07h32. La chambre. Ma mère me réveille avec des mots gentils. Elle doit lever un peu ses pieds pour atteindre ma tête posée sur le lit superposé. J’ouvre les yeux. Ils font face à un papier peint rose très clair avec de petits reliefs qui imitent quelques coups de pinceaux. La bordure qui l’accompagne est composée de silhouettes représentants des lapins blancs. Ils ont les oreilles baissées et leurs pattes recouvrent un tapis d’herbe menthe à l’eau. La lumière du matin rentre par l’interstice laissée par le vasistas et éclaire la couverture à sirène rousse. Loumi, mon chien, est plutôt un lapin, il est posé à côté de la taie d’oreiller. Je descends l’échelle en bois d’un seul coup, en me laissant glisser.
08h26. La longue allée. Pour aller à mon école, l’école du Chêne Maillard, 45 770 SARAN, il faut l’emprunter. Elle fait environ 100 mètres de long, peut-être 8 de large et est tout en goudron. Ici les parents va-et-viennent, seuls ou avec des plus petits, qui sont justement trop petits pour aller à l’école. Moi j’y vais toute seule et le début de cette allée représente presque la moitié du chemin qu’il me reste à parcourir. Autant dire : pas beaucoup. Il y a une grille blanche au milieu, elle est à barreaux, entre chacun il y a 20 centimètres de vide. Sur sa gauche : une petite porte pour les piétons, comme ça les voitures font marche arrière.
10h30. Le fond de la cour de récré. La terre est poussiéreuse, label rouge pour faire un bon doudou, cette pyramide de poudre qui naît grâce nos mains agiles raclant le sol. Aussi, il y a des épines sur le sol, des trous ici et là. Oui, c’est contre les grilles qu’on joue aux billes.

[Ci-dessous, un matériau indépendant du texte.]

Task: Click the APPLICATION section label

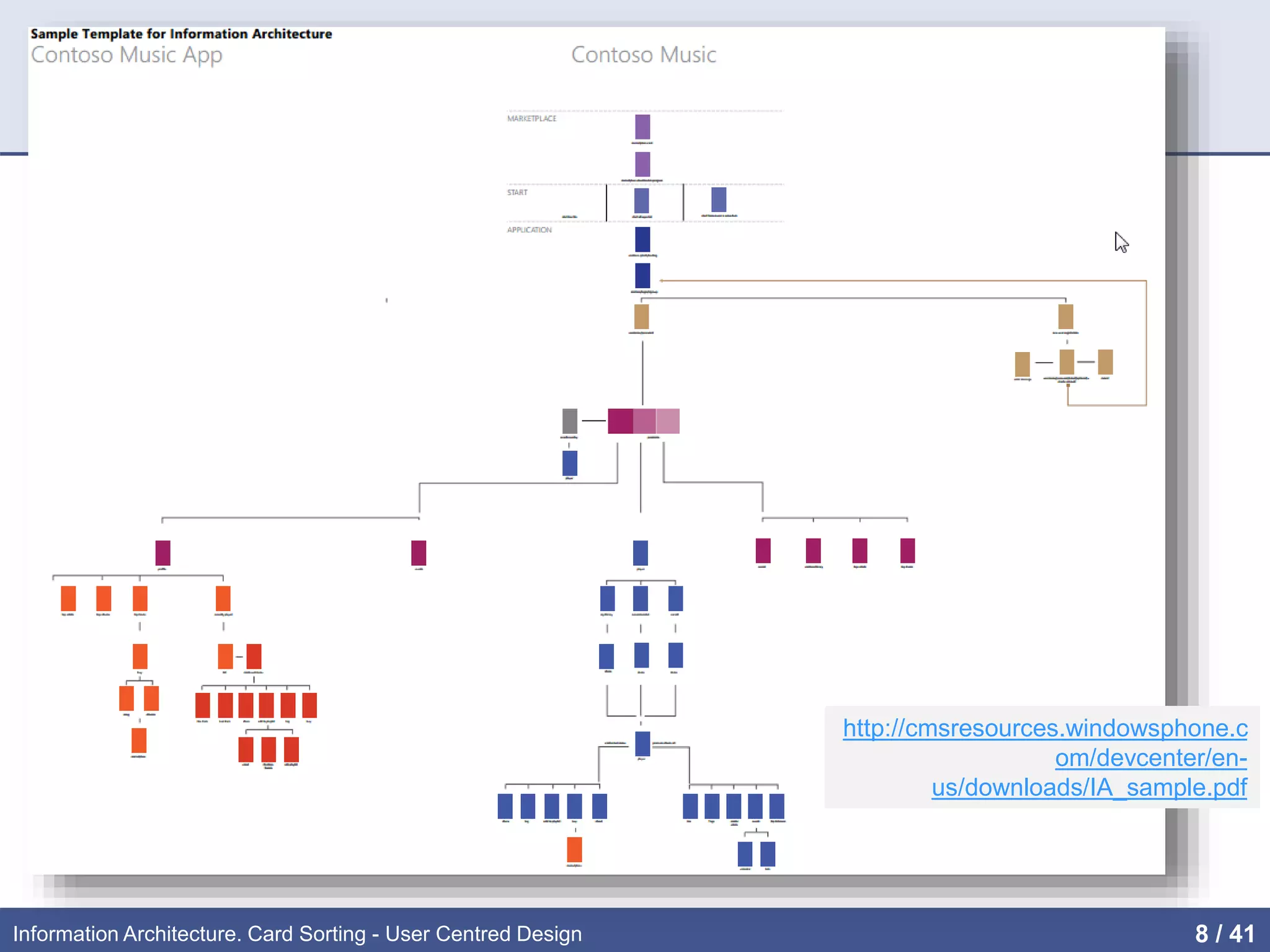Action: 529,230
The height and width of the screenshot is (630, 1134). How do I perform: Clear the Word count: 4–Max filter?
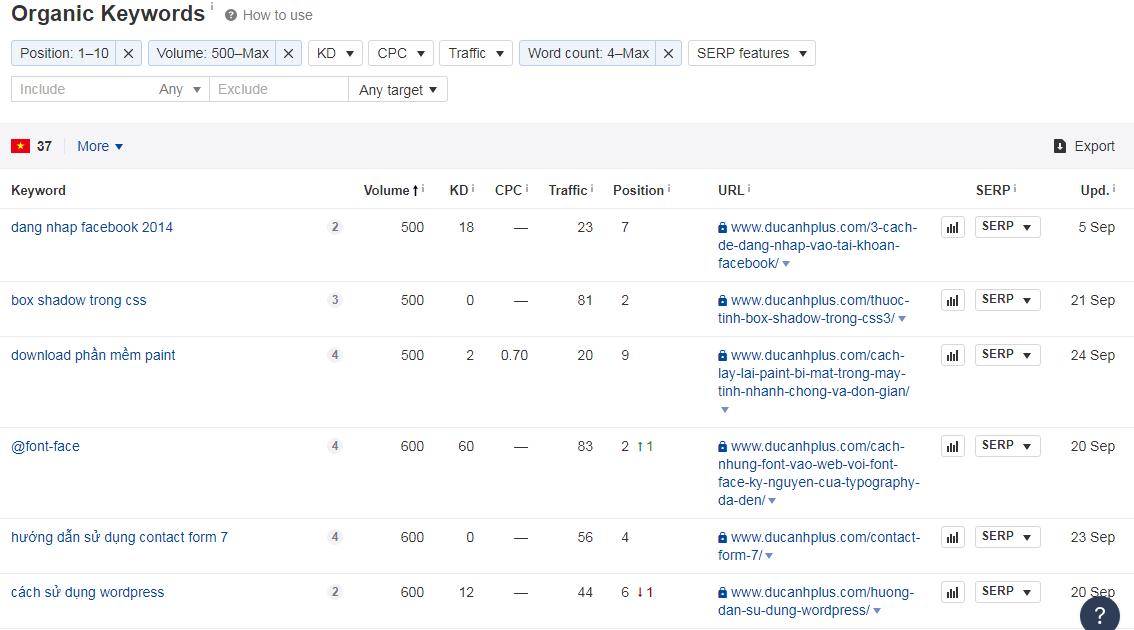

13h45. Les pins. Après avoir manger chez Bernard, le retraité des militaires, je cours à grande enjambées à travers la longue allée goudronnée. Et me voici déjà à la grille verte de l’école encore fermée. Des gamins s’agitent dans la cour, je n’ai plus qu’à attendre. Sur la petite place devant la grille justement il y a trois grands pins, avec leurs épines on peut tisser des tapis mais moi je n’y arrive pas. Par contre, je sais très bien grimper dans ces derniers, je m’accroche, je fais le petit singe, le cochon pendu. Ces pins sont si vieux qu’ils vont en voir encore bien d’autres.

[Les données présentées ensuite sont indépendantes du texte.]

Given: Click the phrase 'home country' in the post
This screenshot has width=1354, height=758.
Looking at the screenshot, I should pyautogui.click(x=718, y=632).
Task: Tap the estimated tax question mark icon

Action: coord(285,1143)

16h34. Le bureau de tabac. La classe est finie, direction là-bas, juste derrière l’école. La devanture est bleue quasi-marine. Il y a tabac écrit avec ses lettres à empâtements, à la verticale et en blanc sur losange rouge. Le panneau est dehors, tout en haut. Quand j’entre à l’intérieur j’aime bien sentir l’odeur de magazines, du papier qui est dedans, ça sent aussi le blister et la fumée froide des cigarettes. Celui qui vend est brun, quadragénaire, il fume, je lui achète un paquet de graines de tournesol séchées salées. Ça ne coûte pas du tout cher, un franc peut-être. Sur le paquet qui renferme les petite choses blanches et noires il y a une tête d’hérisson qui semble heureux.
20h46. La chambre des parents. Les murs sont blancs, la moquette vert pastel, le lit est posé au milieu de la pièce contre le premier mur. Il y a un bureau en bois foncé de 2 mètres de long dans le coin gauche, en face du lit : une grande, grande étagère, dedans : tous les habits de papa. La housse de couette est rouge, vert foncé, les motifs sont cachemires. Je suis sur ce lit, toujours le même, je m’entends rire très fort, je lis le dernier Tom-Tom & Nana.